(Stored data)

┌──

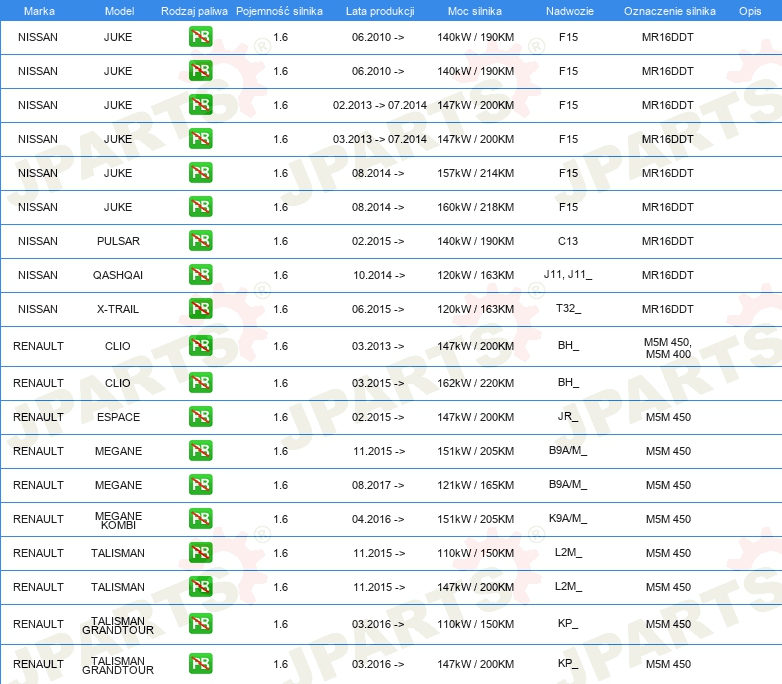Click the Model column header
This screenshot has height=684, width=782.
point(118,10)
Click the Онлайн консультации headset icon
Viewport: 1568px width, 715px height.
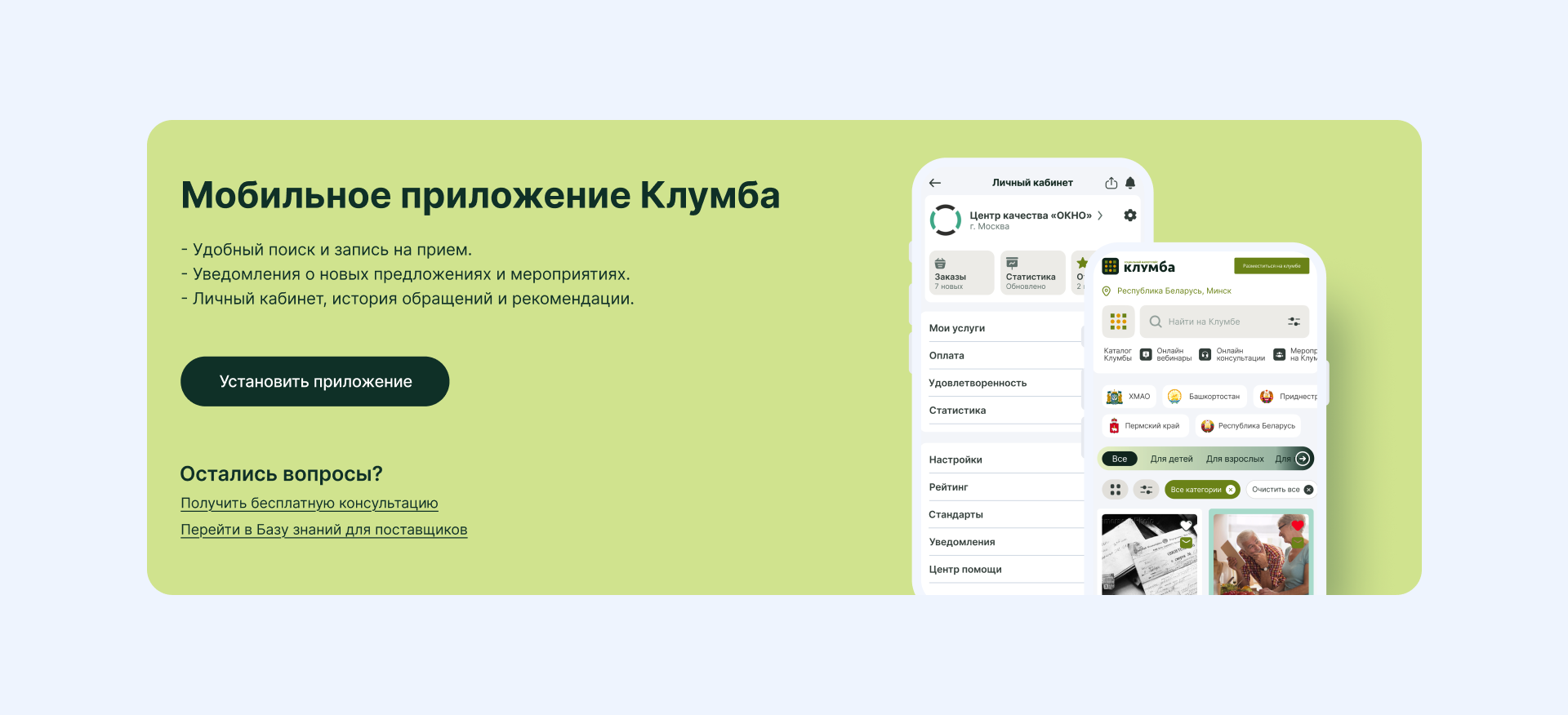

└──

### WHAT YOU ARE ASKED TO DO:
All that is required is the lines from the line containing "Click the Онлайн консультации headset icon" through the end of the records above, copied exactly, and none of the pictures.

### RESPONSE BELOW:
Click the Онлайн консультации headset icon
Viewport: 1568px width, 715px height.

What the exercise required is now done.